- [Arbeitsanweisungen]
A. Schreiben Sie aus dem Text über Katastrophenanleihen die Passage wortgetreu ab, die mit „Wie kann ich“ beginnt und mit „gibt es derzeit?“ endet.
B. Führen Sie den Text über Katastrophenanleihen im Anschluss an seinen letzten Satz weiter.

------ Ausgangstext

Lohnende Investitionsmöglichkeiten im Festzinsbereich sind derzeit rar gesät. Eine Alternative könnten Katastrophenanleihen sein. Diese CAT-Bonds bieten attraktive Zinsen bei relativ geringen Risiken. Im Interview beantwortet Joachim Klement, Leiter Thematic Research bei der Credit Suisse, die wichtigsten Fragen zu dieser relativ jungen Anlageklasse.

Für Privatkunden ist die Möglichkeit, in Katastrophenanleihen (kurz CAT-Bonds) zu investieren, noch recht neu. Entstanden sind sie 1992 nach dem Hurrikan Andrew, der an Floridas Küste und auf den Bahamas ein Bild der Zerstörung hinterliess. Die Schadenssumme belief sich auf 26 Milliarden US-Dollar. Versicherer suchten in der Folge neue Wege, um Schäden rückversichern zu können – und wurden an den Finanzmärkten fündig.

Mit Katastrophenanleihen werden spezifische Risiken abgesichert, beispielsweise Erdbeben in Japan oder Wirbelstürme in einer bestimmten Region in den USA. Dies gegen einen attraktiven Zins sowie eine Risikoprämie. Tritt das versicherte Ereignis nicht ein, erhalten die Anleger am Ende der Laufzeit das investierte Kapital zurück, zuzüglich Zinsen. Andernfalls werden mit der Anleihe die Schäden beglichen. Der Investor verliert in diesem Fall einen Teil des Geldes oder kann sogar einen Totalverlust erleiden.

Seit einigen Jahren können nicht nur institutionelle Anleger in solche Produkte investieren, sondern auch Privatpersonen. CAT-Bonds seien eine interessante Alternative zu den Festzinsanleihen, sagt Joachim Klement, Leiter Thematic Research bei der Credit Suisse.

Wie kann ich als Privatanleger in Katastrophenanleihen investieren?

Joachim Klement*: Für Privatanleger ist es sehr schwierig, direkt in einen CAT-Bond zu investieren. Das ist aber auch nicht empfehlenswert. Diese Bonds sind sehr komplex. Ich persönlich würde nie eine einzelne Katastrophenanleihe kaufen. Um diese zu verstehen, braucht es Spezialisten. Private können aber in entsprechende Fonds anlegen, die im Schnitt 50 bis 60 Katastrophenanleihen beinhalten.

Wie viele dieser Fonds gibt es derzeit?

------------
------ Material

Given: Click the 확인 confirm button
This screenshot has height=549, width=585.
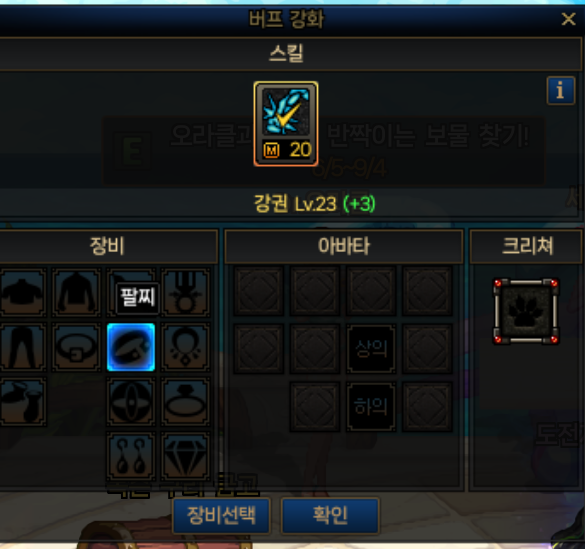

------------

- [Lösungen]
A.
Wie kann ich als Privatanleger in Katastrophenanleihen investieren?

Joachim Klement*: Für Privatanleger ist es sehr schwierig, direkt in einen CAT-Bond zu investieren. Das ist aber auch nicht empfehlenswert. Diese Bonds sind sehr komplex. Ich persönlich würde nie eine einzelne Katastrophenanleihe kaufen. Um diese zu verstehen, braucht es Spezialisten. Private können aber in entsprechende Fonds anlegen, die im Schnitt 50 bis 60 Katastrophenanleihen beinhalten.

Wie viele dieser Fonds gibt es derzeit?

B.
Im Fund Lab sind zurzeit fünf solche Fonds aufgelistet, einer davon von der Credit Suisse. Investiert werden kann in Franken, Dollar, Euro oder Pfund, wobei Fremdwährungen meist abgesichert sind.

CAT-Bonds versichern Naturkatastrophen. Kann ich auch in Produkte investieren, die menschliches Versagen absichern, wie zum Beispiel ein Schiffsunglück oder ein Flugzeugabsturz?

Es gibt solche Produkte innerhalb der Insurance Linked Strategies. Privatinvestoren können in entsprechende Fonds anlegen. Diese Fonds investieren typischerweise in mehrere CAT-Bonds sowie weitere Rückversicherungen. Generell ist der Anteil an Schifffahrts- und Luftfahrtrisiken jedoch sehr gering, er liegt bei unter drei Prozent.

Bislang gab es nur einzelne CAT-Bonds, die nicht das ganze Kapital zurückzahlten.

Joachim Klement

CAT-Bonds werden für ihr tiefes Risiko und den hohen Zins gelobt. Gleichzeitig ist aber im Falle der Katastrophe ein Totalverlust möglich. Wie hoch ist das Risiko tatsächlich?

In der Geschichte gab es bislang nur einzelne CAT-Bonds, die nicht das ganze Kapital zurückzahlten. Hurrikan Katrina 2005, Hurrikan Ike 2008 und Fukushima 2011 führten zu einem nahezu hundertprozentigen Verlust in jenen Bonds, die diese Ereignisse versicherten. Das zeigt: Die schlimme Katastrophe ist äusserst selten, führt aber in der Regel zu einem Verlust von über der Hälfte des Kapitals. Anders sieht es bei den Fonds aus. Hier hilft die Diversifikation, das Risiko abzufedern. Selbst nach den drei grossen Katastrophen lagen die Verluste im Bereich von lediglich drei bis vier Prozent.

Die Risiken für Naturkatastrophen steigen mit der Klimaerwärmung. Steigen demnach auch die Risiken für Anleger? Könnten zum Beispiel die Berechnungs-modelle der Versicherungen falsch sein?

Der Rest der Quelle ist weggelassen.